Instruction - Scale everything from the start of the items down to the line containing "pos(551,77)" (both ends included), keeping the requests unchanged, and multiply each coordinate in the answers by 1.05, rounding to whole numbers with halves rounded up. Leave the pictures out of your answer.

□ □ □ □ □ □ □

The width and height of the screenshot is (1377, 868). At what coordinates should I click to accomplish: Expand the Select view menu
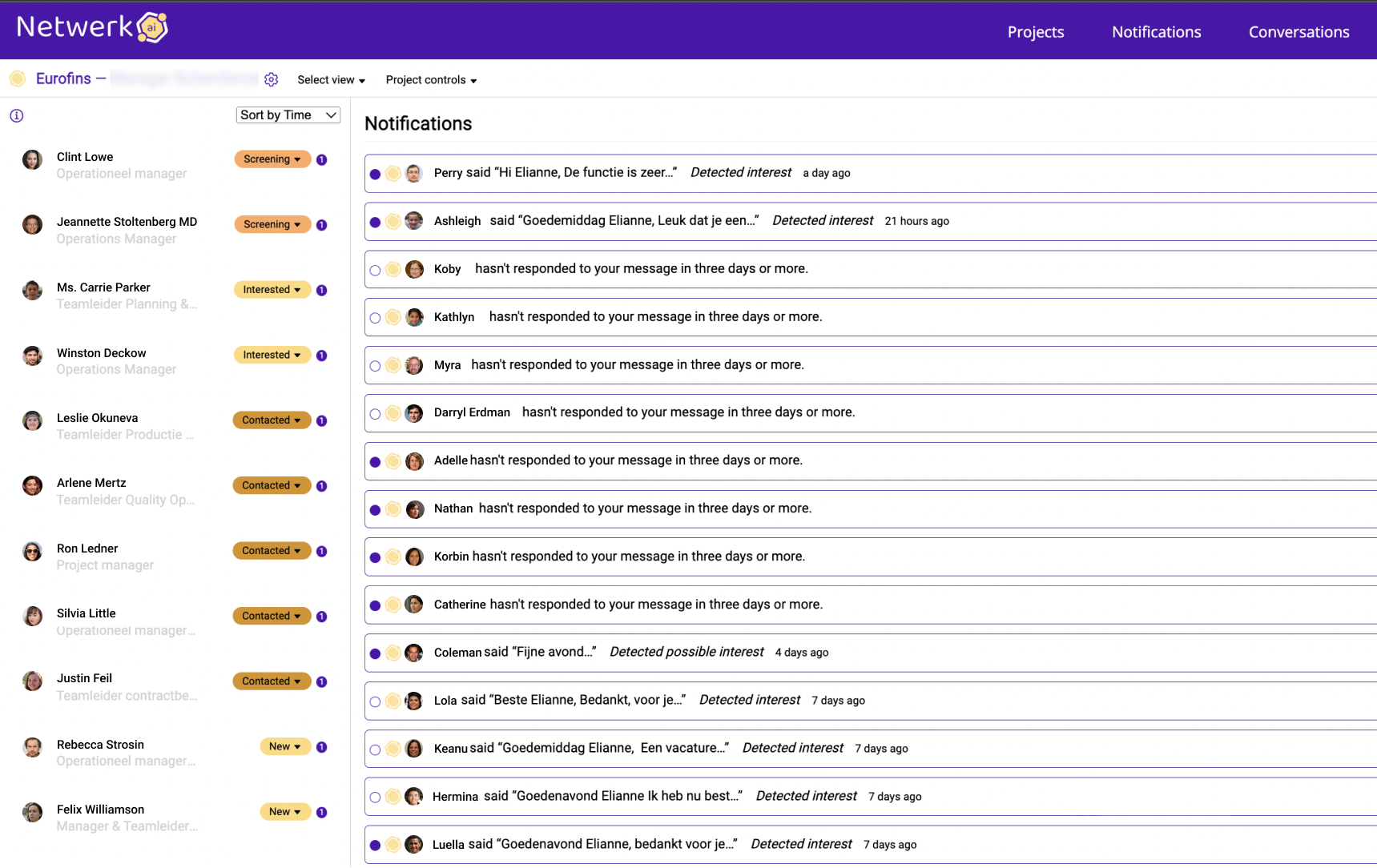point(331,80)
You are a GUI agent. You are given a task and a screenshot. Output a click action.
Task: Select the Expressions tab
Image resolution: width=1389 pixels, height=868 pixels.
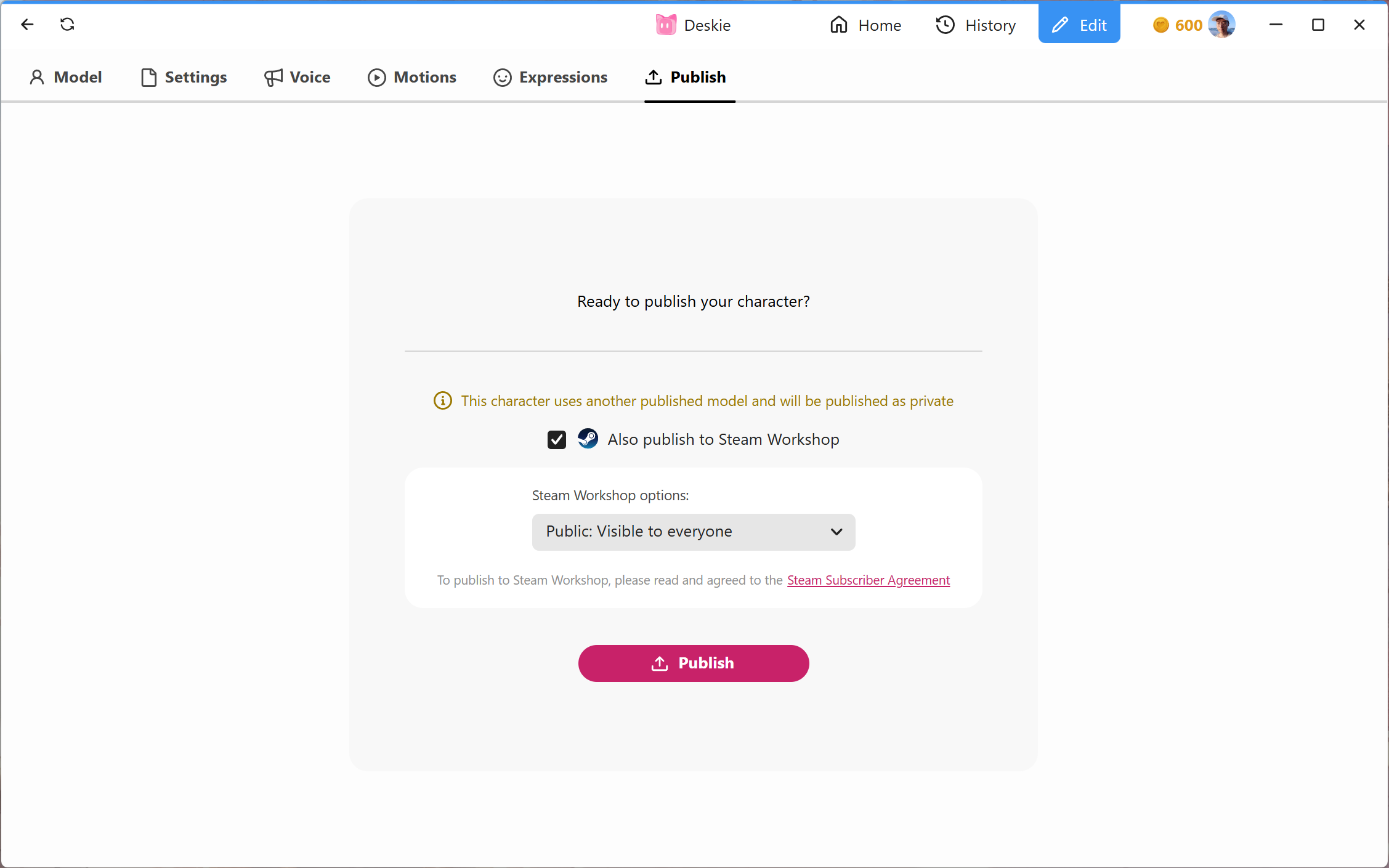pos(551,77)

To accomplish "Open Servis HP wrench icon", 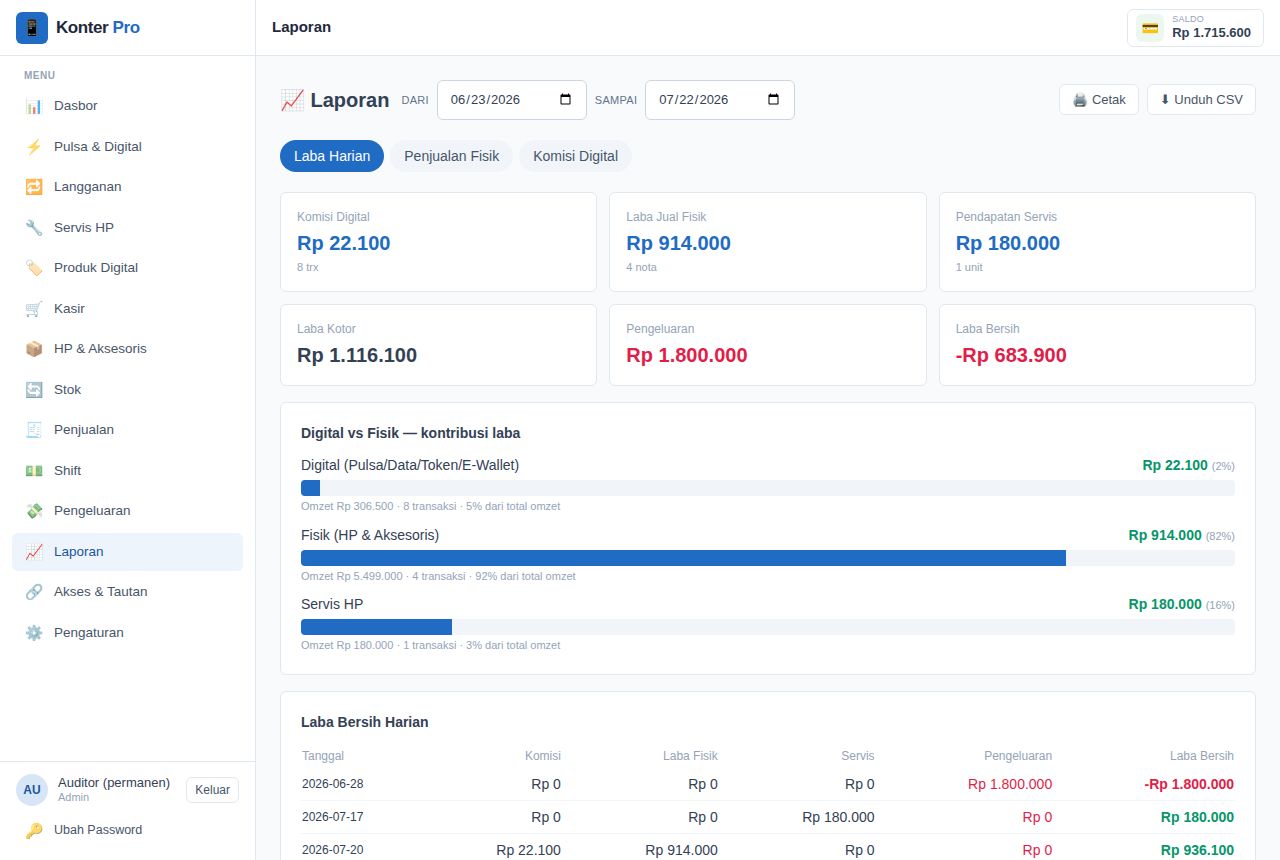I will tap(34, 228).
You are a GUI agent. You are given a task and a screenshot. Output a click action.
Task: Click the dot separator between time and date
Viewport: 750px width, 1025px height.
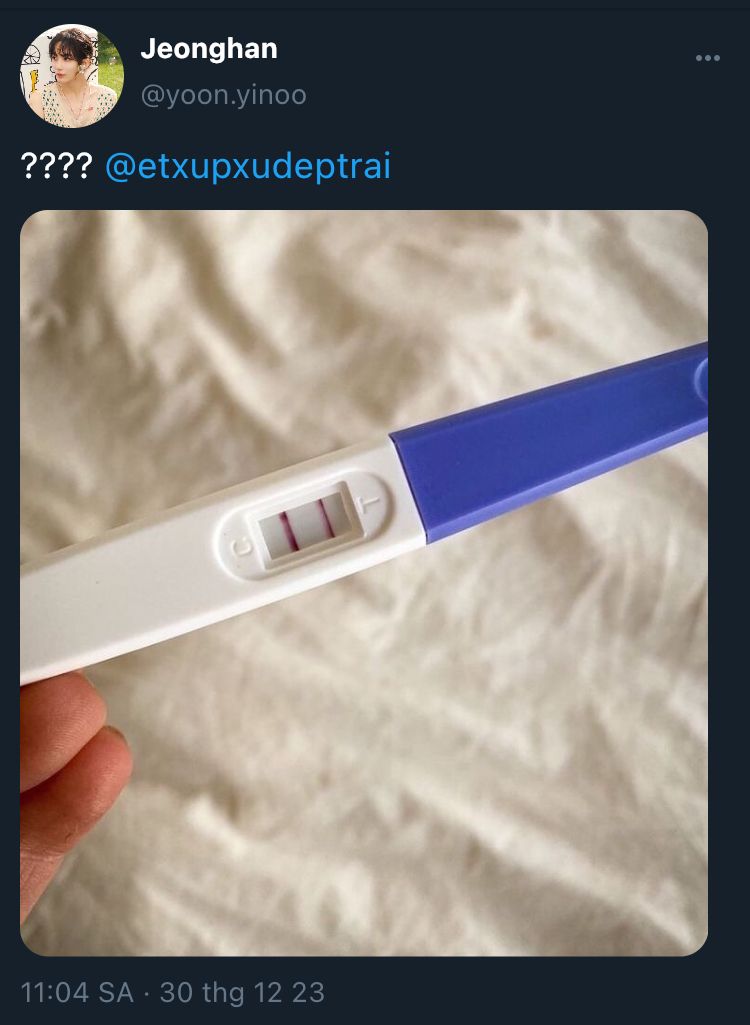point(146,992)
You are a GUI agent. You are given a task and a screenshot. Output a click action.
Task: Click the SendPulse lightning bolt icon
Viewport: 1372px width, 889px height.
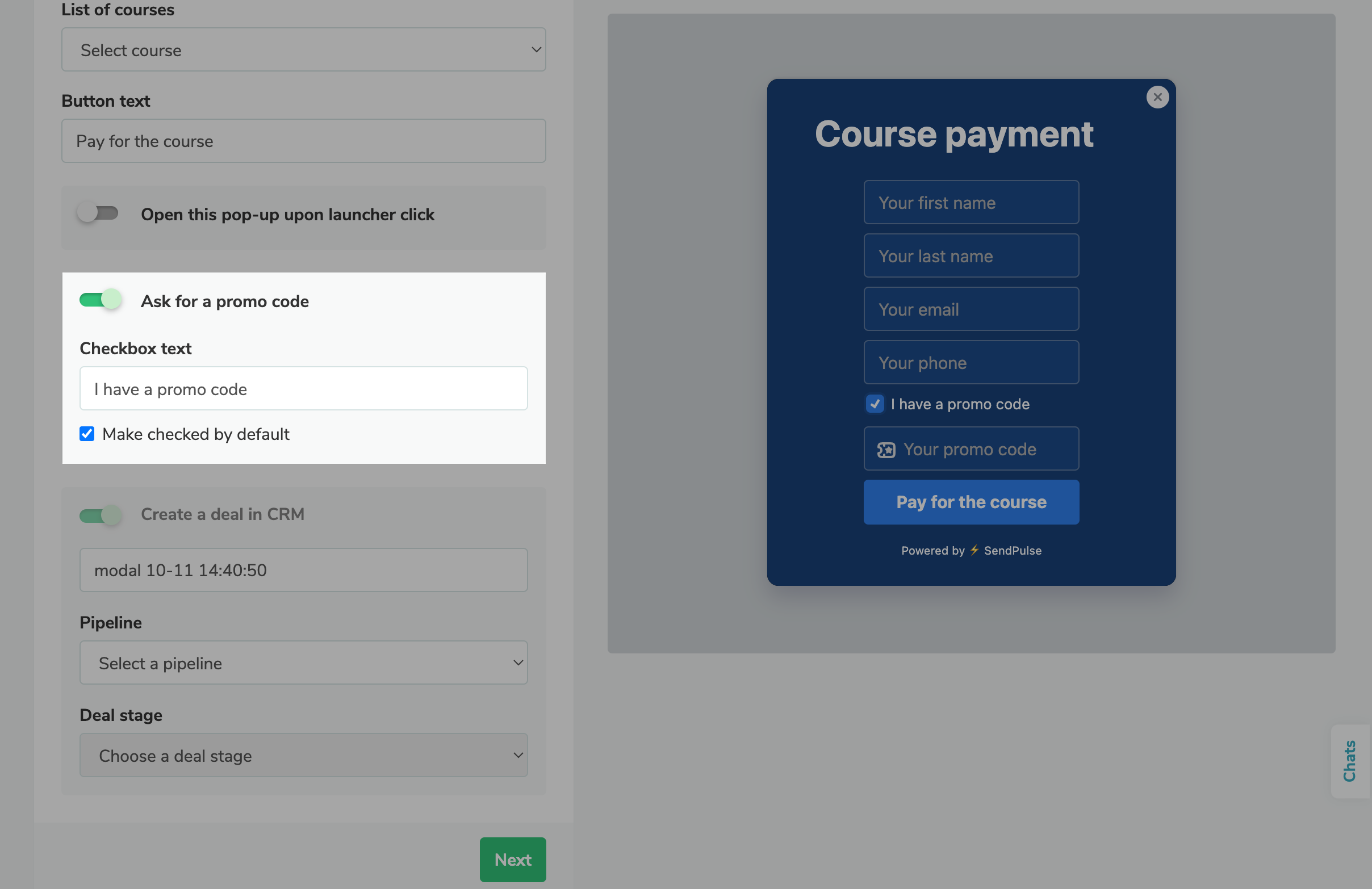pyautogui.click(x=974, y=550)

□ □ □ □ □ □ □

Output -
The width and height of the screenshot is (1377, 868). At what coordinates should I click to accomplish: Expand the Select view menu
point(348,84)
You are a GUI agent. You are given a task and a screenshot. Output a click action.
Task: Select the Expressions tab
Image resolution: width=1389 pixels, height=868 pixels.
pos(579,81)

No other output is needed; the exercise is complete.